O'Rourke Review

Joseph O'Rourke (Northampton, MA, U.S.A.), Computing Reviews, 1994

Kanatani is in the grip of a vision, a view of computer vision that he communicates brilliantly in this monograph. He interprets all geometric computation arising in vision as aspects of what he aptly names ``computational projective geometry.'' He starts with a model placing the origin of a three-dimensional space at the lens of a camera, with the image plane at z = f where f is the camera focal length. Every space point projects to an image point P, which is represented by the unit vector form the origin pointing toward P. This ``N-vector'' (his terminology) m uses normalized homogeneous coordinates. Similarly, a space line projects to an image line l, which is represented by a unit N-vector n normal to the plane through the origin that intersects the image plan at l. He formulates a wide variety of vision computations in terms of these N-vectors. By the end of the book, he has convincingly made the case for his viewpoint as being comprehensive and superior to more ad hoc approaches.

This book's coverage can be partitioned roughly into three parts: pure projective geometry, phrased in the author's idiosyncratic terminology; three-dimensional interpretation and reconstruction; and statistical analysis under simple noise models. Typical results in the projective geometry sections include a beautiful characterization of two orthogonal space lines: their vanishing points are conjugate in the image plane (p. 55). (Two N-vectors are conjugate if their dot product is zero.) This characterization permits testing for orthogonality by examining vanishing points in the image plane. A related result is that three mutually orthogonal space lines (for example, lines determined by the edges incident to a corner of a box) have a deep relationship to a particular conic, whose properties permit reconstruction of the line's space orientation from relationships in the image plane (p. 237).

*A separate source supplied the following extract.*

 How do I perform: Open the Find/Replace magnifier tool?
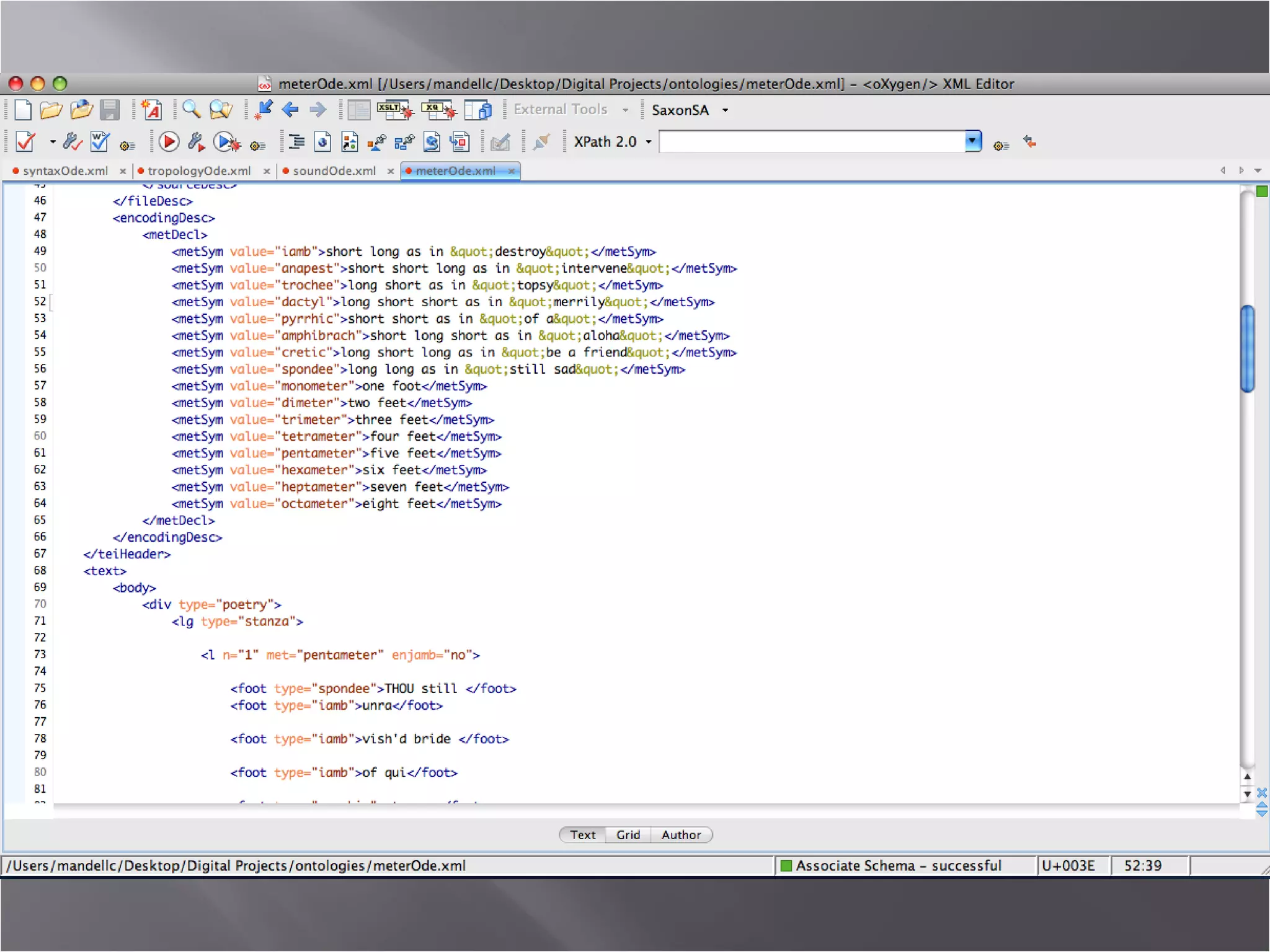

The cluster of topics centering on three-dimensional interpretation---stereo, motion parallax, orthogonal frame reconstruction, structure from motion, and optic flow---are given a pleasantly consistent treatment. Thus, three-dimensional camera rotation is characterized by the same ``epipolar'' equation (p. 157) that described covering stereo two chapters earlier (p. 96). Kanatani's viewpoint is high enough to enable the broad picture to be discerned.

One gem in this material is Horn's ``critical surface'' (p. 181), which characterizes the configurations of feature points that lead to ambiguous three-dimensional reconstruction. It is established that this surface is a hyperboloid of one sheet (or some degenerate version thereof). That the same results holds for optic flow (p. 219) follows easily from Kanatani's consistent formulation.

The statistical analyses consists primarily of long calculations of covariance matrices for the computation of, for example, vanishing points (p. 298) or reconstructed camera rotations (p. 308). The book also contains a useful section on a hypothesis-and-test paradigm, with hypothesis credibility expressed in terms of chi-square values.

The mathematical prerequisites are stiff: for example, Lagrange multipliers and tensors are used without apology. The material is presented in an austere style, with sparse motivation and few examples. I recommend reading the ``Bibliographical Notes'' relegated to the end of each chapter before the chapter they follow, to set the historical context. The exercises all request mathematical derivations, and all are solved in an appendix. Although I can imagine a graduate course based on the book, it is priced beyond the reach of most individuals. The typography is beautiful, virtually typo-free (I found only one typo), and printed on such heavy bond that more than once I found myself attempting to separate what turned out to be a single page.